Diversity and antagonistic potential of bacteria associated with bryophytes from nutrient-poor habitats of the Baltic Sea Coast

Abstract

Very little is known about the interaction of bryophytes with bacteria. Therefore, we analyzed bacteria associated with three bryophyte species, Tortula ruralis, Aulacomnium palustre, and Sphagnum rubellum, which represent typical moss species of three nutrient-poor plant communities at the southern Baltic Sea coast in Germany. By use of two cultivation-independent techniques, denaturing gradient gel electrophoresis and single-strand conformation polymorphism analysis of the 16S ribosomal DNA, a high degree of moss specificity was found for associated bacterial communities.
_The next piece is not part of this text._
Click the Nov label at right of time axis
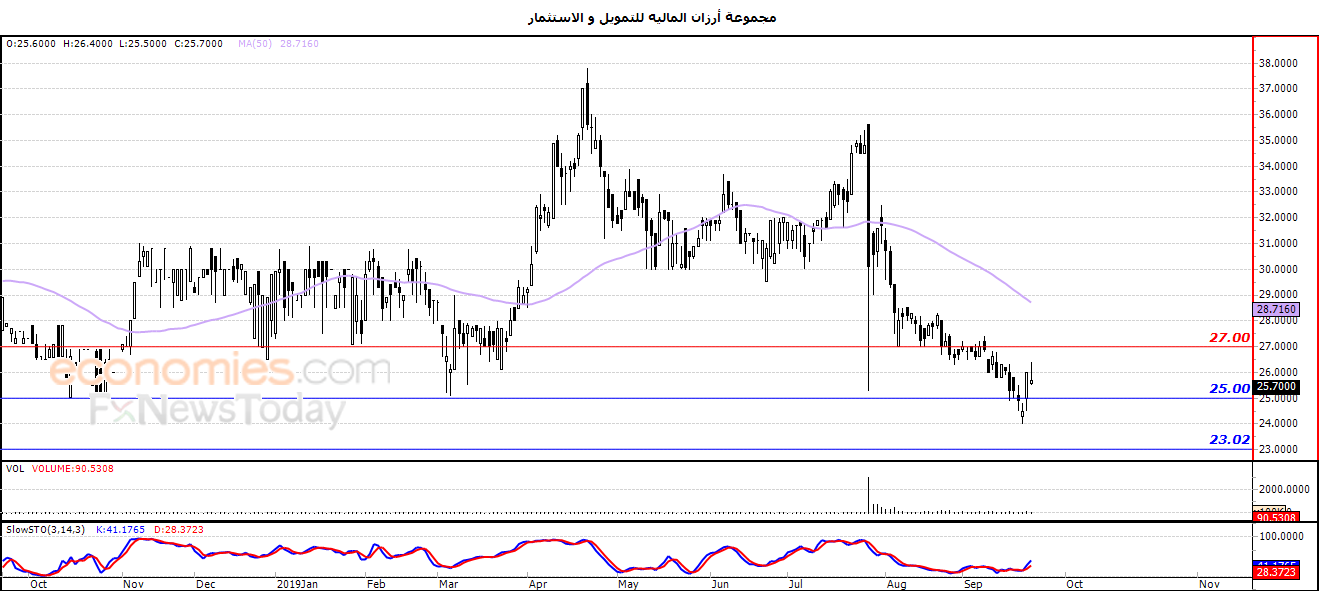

This specificity could be further evidenced by a cultivation-dependent approach for the following parameters: (i) plate counts of bacteria on R2A medium, (ii) proportion of antagonistic isolates, (iii) antagonistic activity as well as spectrum against pathogens, and (iv) diversity and richness of antagonistic isolates. The proportion of isolates with antagonistic activity against the pathogenic model fungus Verticillium dahliae was highest for S. rubellum (31%), followed by A. palustre (17%) and T. ruralis (5%). A high percentage (99%) of moss-associated antagonistic bacteria produced antifungal compounds. The high recovery of antagonistic isolates strongly suggests that bryophytes represent an ecological niche which harbors a diverse and hitherto largely uncharacterized microbial population with yet unknown and untapped potential biotechnological applications, e.g., for biological control of plant pathogens.

FIG.1.

Scanning electron micrographs of the surfaces of gametophytes of T. ruralis (top),  A. palustre (center), and S. rubellum (bottom). Bars, 8 μm; arrowheads indicate bacterial cells.

FIG. 2.

SSCP profiles showing the bacterial communities of the bryophytes A. palustre (lanes 1 to 4), S. rubellum (lanes 5 to 8), and T. ruralis (lanes 9 to 12). The fingerprints were generated by separation of 16S rDNA fragments amplified with universal primers. As a marker (lanes M), a 1-kb ladder was used. Bands indicated by arrows were purified and sequenced (for results, see Table 1).

FIG. 3.

Dendrogram based on amplified 16S rDNA fragments of the moss-associated communities from T. ruralis from Rostock-Warnemünde (Twm), T. ruralis from the island of Vilm (Tiv), and T. ruralis (T), S. rubellum (S), and A. palustre (A) from Ribnitzer Großes Moor, obtained by using universal primers and separated by SSCP. The patterns obtained were grouped by UPGMA.

FIG. 4.

Phylogenetic dendrogram calculated with all 16S rDNA sequences that were recovered from bacteria associated with the mosses T. ruralis (T), A. palustre (A), and S. rubellum (S), grouped by the neighbor-joining method. Additionally, type strain sequences of Burkholderia cepacia, Collimonas fungivorans, E. coli, P. putida, and Serratia plymuthica were added. Most of the isolates belong to three different cluster groups. Bar indicates 10% sequence divergence.

FIG. 5.

Dendrogram showing the relationships of 38 Burkholderia isolates (a) and 16 Pseudomonas isolates (b) from Tortula, Aulacomnium, and Sphagnum based on BOX-PCR fingerprints grouped by UPGMA. Double-headed vertical arrows indicate the similarity for the groupings.